__Exercise objective__: Copy the rows word for word, beginning at the line that contains "Where should I" and ending after the line that contains "pyautogui.click(x=858, y=210)". Leave out the pictures.

__Data for processing__:
-- -- --
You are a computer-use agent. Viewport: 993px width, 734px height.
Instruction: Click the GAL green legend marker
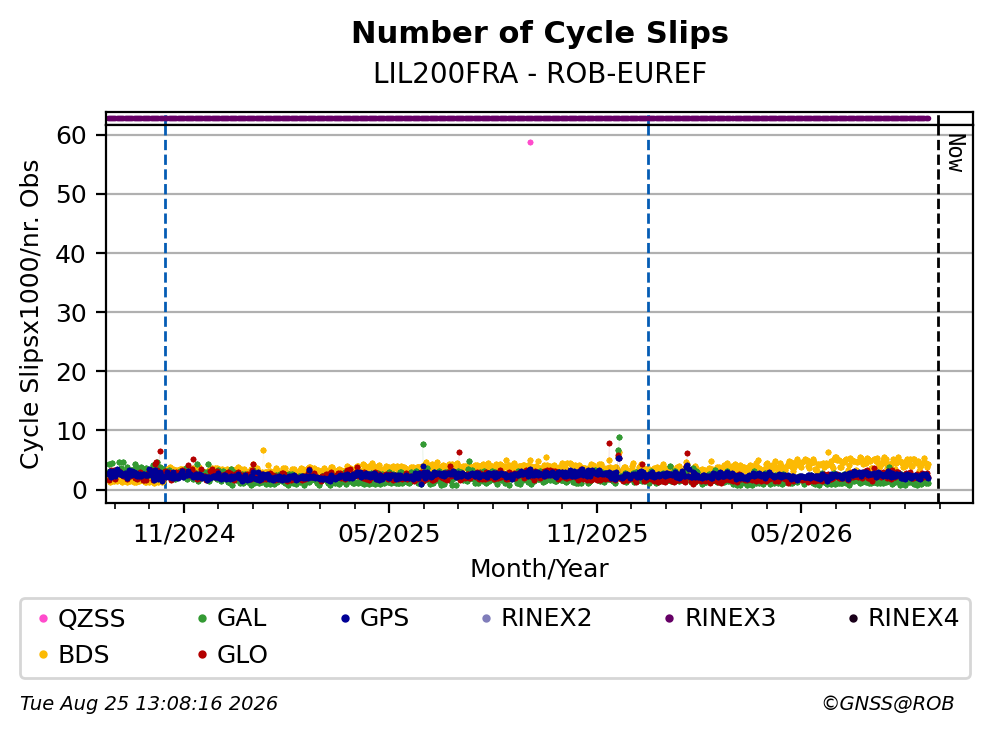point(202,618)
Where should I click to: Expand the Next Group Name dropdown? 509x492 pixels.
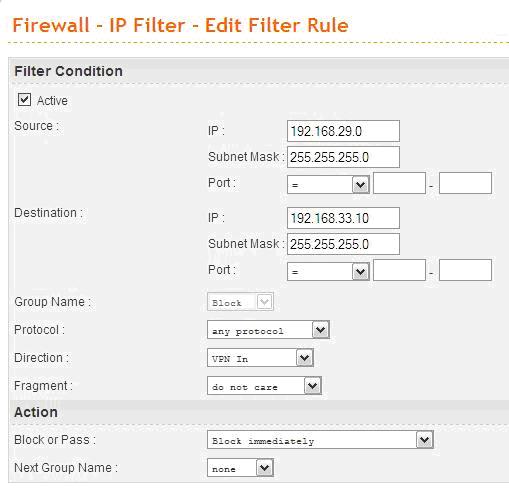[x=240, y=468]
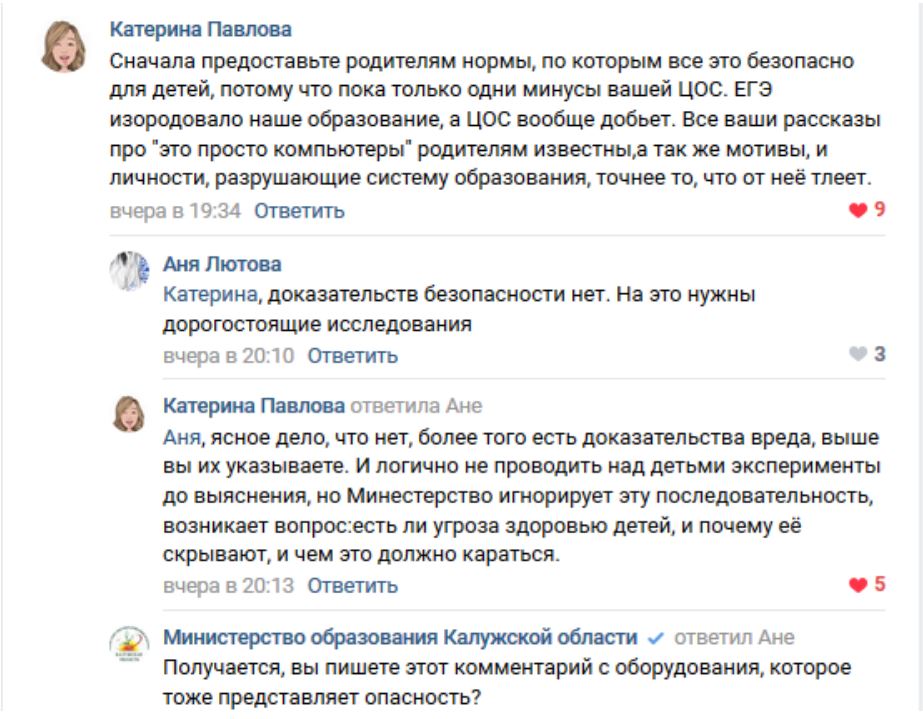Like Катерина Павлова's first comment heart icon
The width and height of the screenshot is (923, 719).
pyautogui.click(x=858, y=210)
-- -- --
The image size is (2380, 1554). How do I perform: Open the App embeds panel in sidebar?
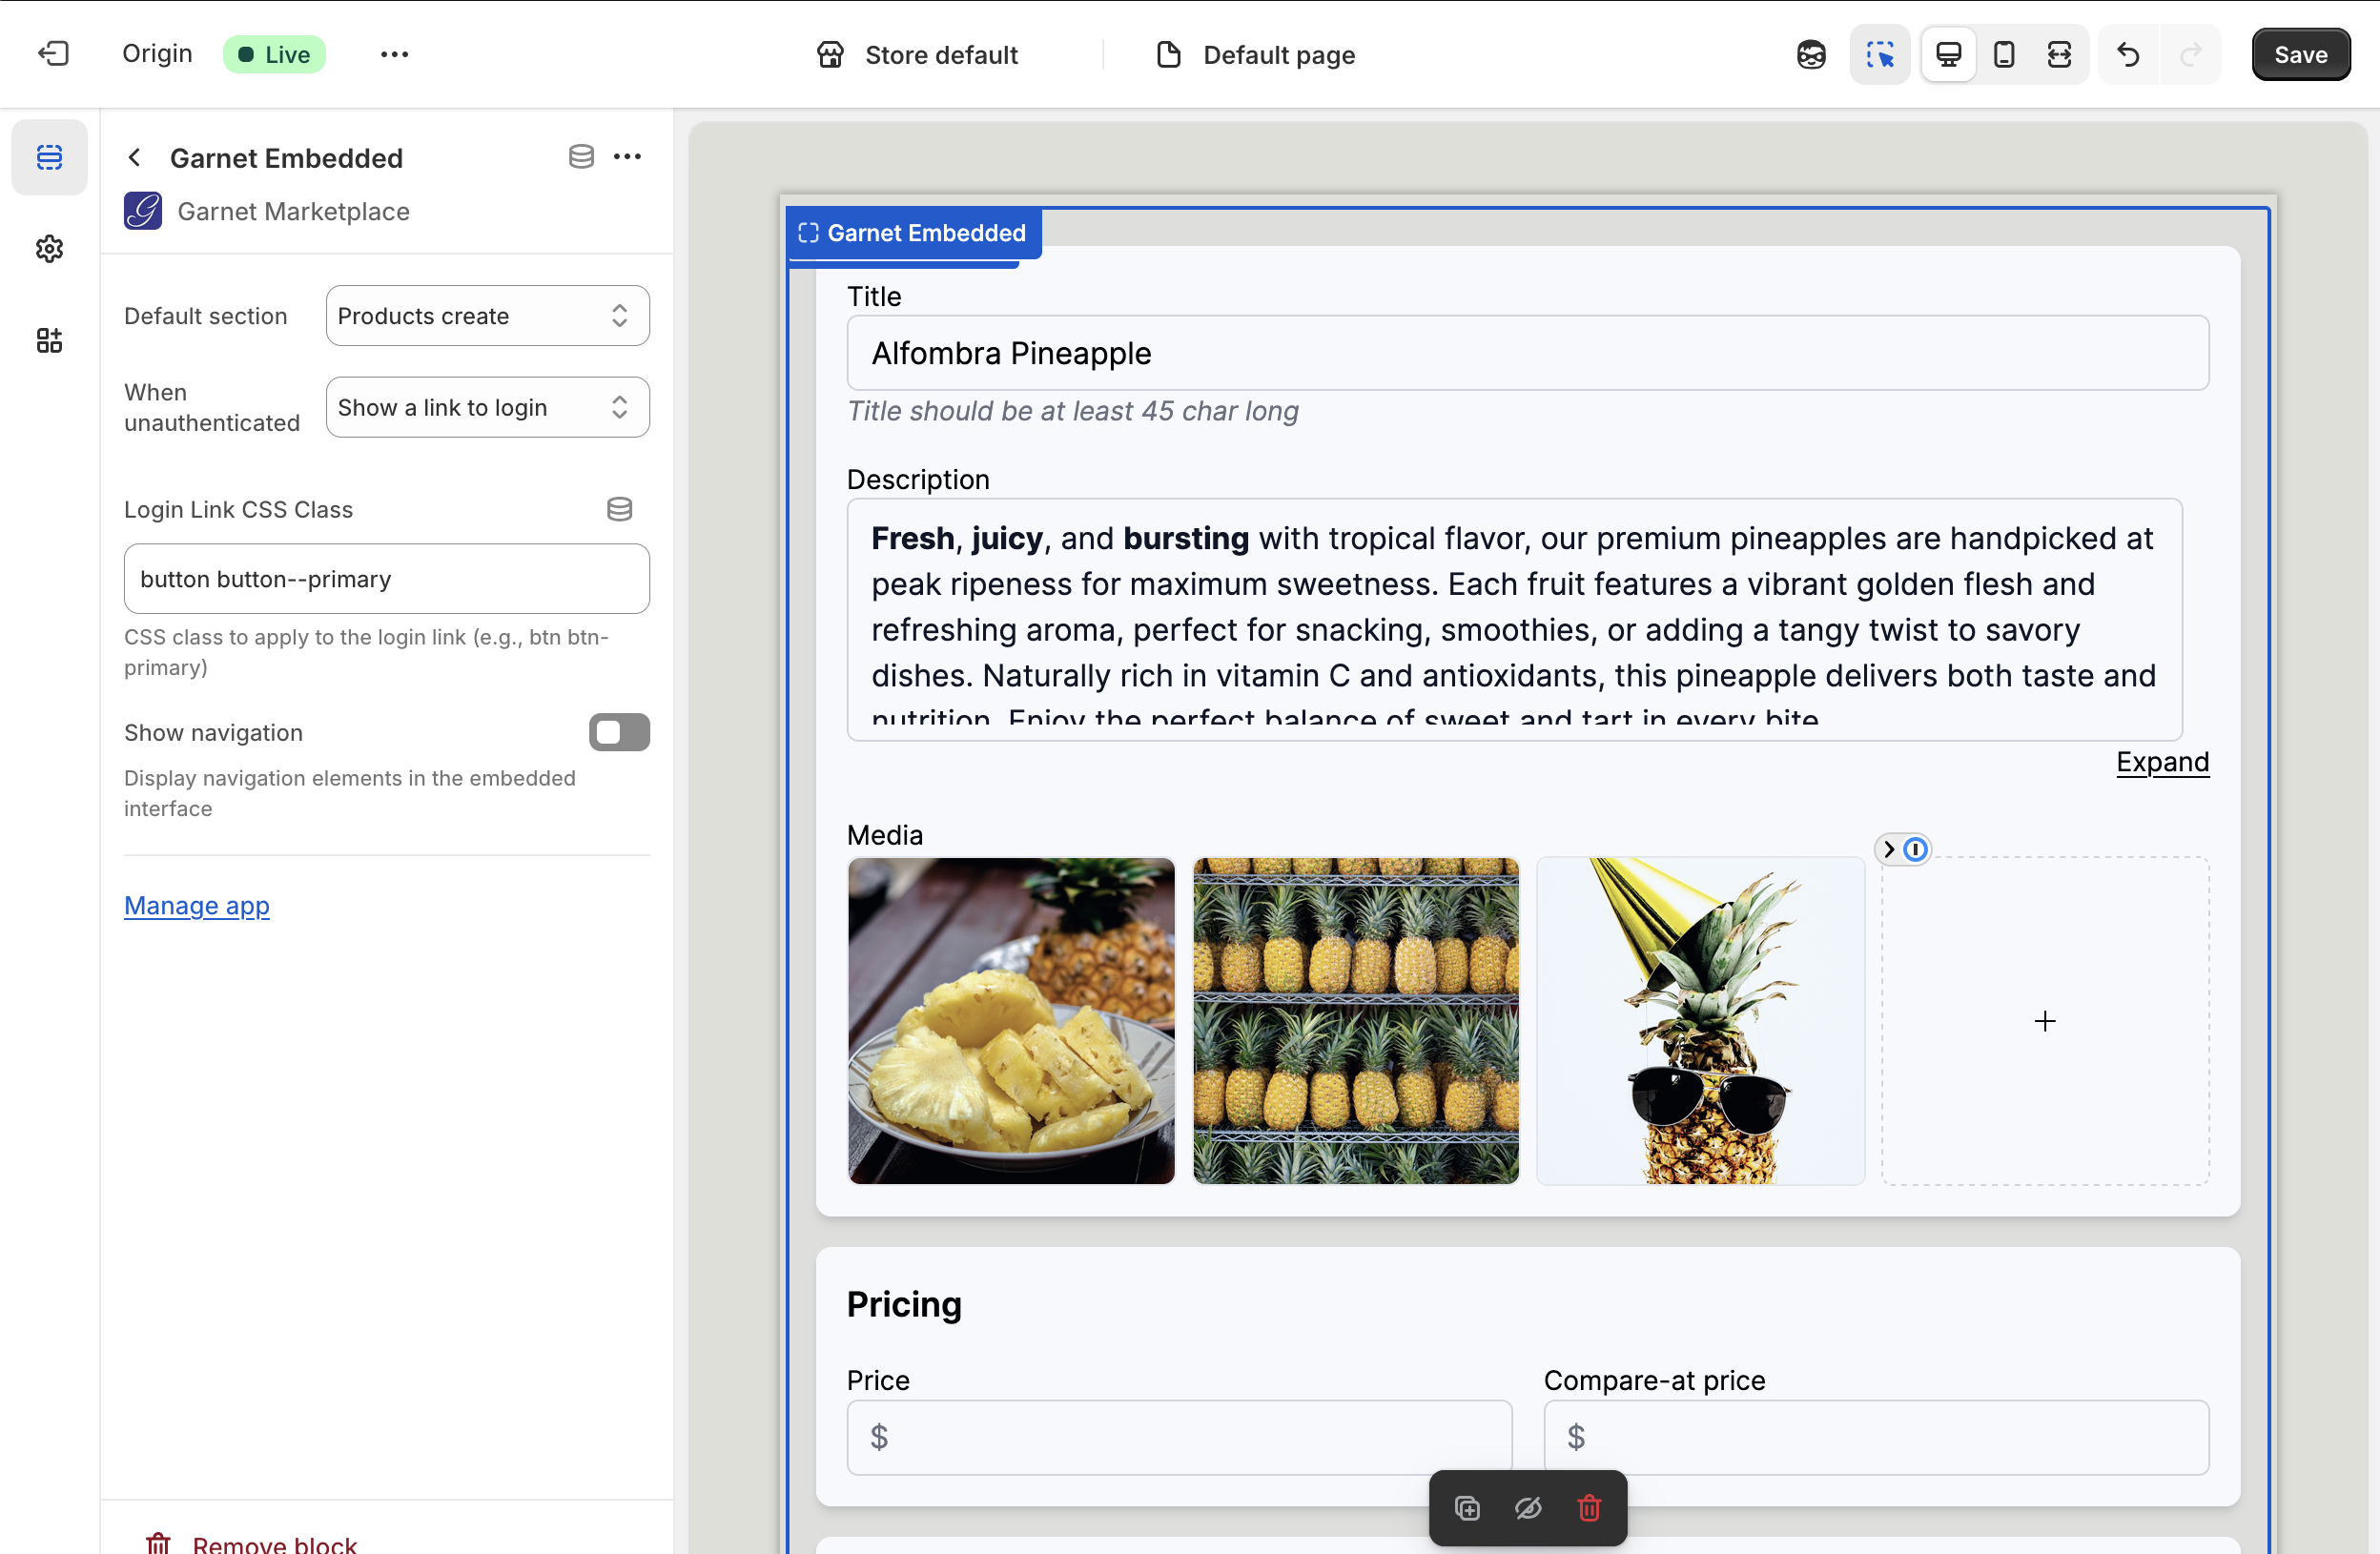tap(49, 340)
-- -- --
__Result for this task__:
Where should I click to: Expand the Next Group Name dropdown? 509x492 pixels.
[x=240, y=468]
Like Катерина Павлова's first comment heart icon
The width and height of the screenshot is (923, 719).
pyautogui.click(x=858, y=210)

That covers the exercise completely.